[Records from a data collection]
· · · · ·

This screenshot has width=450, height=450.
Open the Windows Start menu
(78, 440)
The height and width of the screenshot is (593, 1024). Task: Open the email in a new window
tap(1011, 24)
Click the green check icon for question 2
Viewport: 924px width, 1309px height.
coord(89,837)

· · · · ·

What you need to do:
Arrange the records above as a JSON list of strings, with one string for each line and no blank lines.

Reply:
[
  "This screenshot has width=450, height=450.",
  "Open the Windows Start menu",
  "(78, 440)",
  "The height and width of the screenshot is (593, 1024). Task: Open the email in a new window",
  "tap(1011, 24)",
  "Click the green check icon for question 2",
  "Viewport: 924px width, 1309px height.",
  "coord(89,837)"
]